Reprinted from Forbes
The Wall Street Journal and other news outlets are reporting that President Biden is issuing pardons to people with federal marijuana possession convictions. A lot of other restrictions, rules, and regulations remain in place, but the administration’s announcement is a step in the right direction. Across the country and at all levels, governments should consider more policies that move toward ending the drug war entirely.
First, every election cycle, a new state or municipality seems to legalize recreational marijuana use. It’s time for the federal government to make a graceful exit and forfeit its presumed control over whether people can put it people can put in their bodies.
Note what that doesn’t mean. It doesn’t mean anyone can use any drug anywhere. Someone who wants to do so on my front porch would need permission (they wouldn’t get it). The same goes for anyone who wants to do so at a fast-food restaurant. Owners retain the right to decide what is and is not acceptable behavior on their property. If a business wants to allow people to smoke pot while waiting for their order, fine; however, I doubt a restaurant would look kindly at that scenario.
Second, as I wrote a decade ago, “Prohibition is a textbook example of a policy with negative unintended consequences.” The quantity of drugs demanded is not especially sensitive to changes in prices, which means that interdiction and prohibition increase the amount of money to be made in the illicit drug trade. Higher prices more than make up for lost volume.
Third, we can expect a “drug war peace dividend”: governments that stop policing the marijuana trade save money they can return to taxpayers.
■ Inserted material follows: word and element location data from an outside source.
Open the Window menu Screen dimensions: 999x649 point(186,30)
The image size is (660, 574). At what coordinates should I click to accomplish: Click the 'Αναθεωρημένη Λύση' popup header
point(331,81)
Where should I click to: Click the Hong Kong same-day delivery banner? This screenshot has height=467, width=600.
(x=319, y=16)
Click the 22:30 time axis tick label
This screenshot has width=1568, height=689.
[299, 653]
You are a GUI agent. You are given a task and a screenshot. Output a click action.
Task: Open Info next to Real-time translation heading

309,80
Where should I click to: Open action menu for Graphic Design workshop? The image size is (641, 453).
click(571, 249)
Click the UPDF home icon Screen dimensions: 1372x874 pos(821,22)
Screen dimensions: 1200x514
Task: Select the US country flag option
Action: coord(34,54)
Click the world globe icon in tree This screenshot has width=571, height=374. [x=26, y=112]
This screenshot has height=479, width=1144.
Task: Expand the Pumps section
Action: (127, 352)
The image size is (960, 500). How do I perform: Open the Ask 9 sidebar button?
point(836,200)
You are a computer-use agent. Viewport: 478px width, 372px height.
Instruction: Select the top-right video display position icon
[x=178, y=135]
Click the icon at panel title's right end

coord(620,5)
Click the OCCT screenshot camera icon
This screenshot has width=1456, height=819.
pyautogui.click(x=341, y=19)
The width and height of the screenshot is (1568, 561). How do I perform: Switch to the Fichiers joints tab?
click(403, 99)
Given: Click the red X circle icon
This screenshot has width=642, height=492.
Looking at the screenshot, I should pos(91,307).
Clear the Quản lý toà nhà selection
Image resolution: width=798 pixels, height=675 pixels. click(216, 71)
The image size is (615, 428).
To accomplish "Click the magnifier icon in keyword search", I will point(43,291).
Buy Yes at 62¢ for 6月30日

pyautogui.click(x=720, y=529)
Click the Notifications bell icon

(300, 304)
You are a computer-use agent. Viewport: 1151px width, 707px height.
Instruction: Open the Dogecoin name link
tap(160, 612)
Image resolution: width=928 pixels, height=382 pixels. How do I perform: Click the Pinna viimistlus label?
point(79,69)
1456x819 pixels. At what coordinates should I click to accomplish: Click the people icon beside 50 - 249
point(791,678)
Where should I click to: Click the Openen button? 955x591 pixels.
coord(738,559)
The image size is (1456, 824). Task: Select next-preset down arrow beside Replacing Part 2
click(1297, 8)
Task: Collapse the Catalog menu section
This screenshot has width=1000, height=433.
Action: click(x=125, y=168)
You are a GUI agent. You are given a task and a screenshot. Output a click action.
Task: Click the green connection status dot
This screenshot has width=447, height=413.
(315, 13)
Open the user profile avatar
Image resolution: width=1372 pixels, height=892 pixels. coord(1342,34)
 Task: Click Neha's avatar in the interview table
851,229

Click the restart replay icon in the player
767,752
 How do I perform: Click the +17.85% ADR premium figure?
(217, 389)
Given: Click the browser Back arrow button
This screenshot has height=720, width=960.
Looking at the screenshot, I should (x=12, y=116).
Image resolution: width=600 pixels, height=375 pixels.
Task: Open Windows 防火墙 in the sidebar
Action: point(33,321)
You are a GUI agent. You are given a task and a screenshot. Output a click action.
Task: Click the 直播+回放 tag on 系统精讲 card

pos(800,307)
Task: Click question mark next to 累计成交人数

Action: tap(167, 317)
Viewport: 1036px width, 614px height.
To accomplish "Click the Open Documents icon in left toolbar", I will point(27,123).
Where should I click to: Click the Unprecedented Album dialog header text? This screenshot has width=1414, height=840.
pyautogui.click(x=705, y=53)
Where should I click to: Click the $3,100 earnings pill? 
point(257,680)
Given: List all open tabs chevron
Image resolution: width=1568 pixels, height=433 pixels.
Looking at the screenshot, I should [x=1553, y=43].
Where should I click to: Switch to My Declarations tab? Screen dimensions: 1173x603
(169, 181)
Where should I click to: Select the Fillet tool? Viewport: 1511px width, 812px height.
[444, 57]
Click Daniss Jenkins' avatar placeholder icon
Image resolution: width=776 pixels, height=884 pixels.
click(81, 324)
Fourth, it’s anything but clear that removing marijuana from the list of Schedule 1 drugs will leave us in a drug-addled dystopia. If it would, people would be fleeing places where weed is legal. A July 2018 paper in the journal Economic Inquiry (which I discuss here) estimates that legal pot in Colorado meant 6% higher home values, holding everything else constant.
Fifth, we could expect lower crime rates. If people in my neighborhood who wanted marijuana could buy it at a nearby convenience store or pharmacy, they wouldn’t have to buy it under cover of night and our local park would be a safer place after dark.
Pot possession pardons are a good first step, but elected officials shouldn’t stop there. The drug war has been a disaster, and the country should keep moving closer to ending it.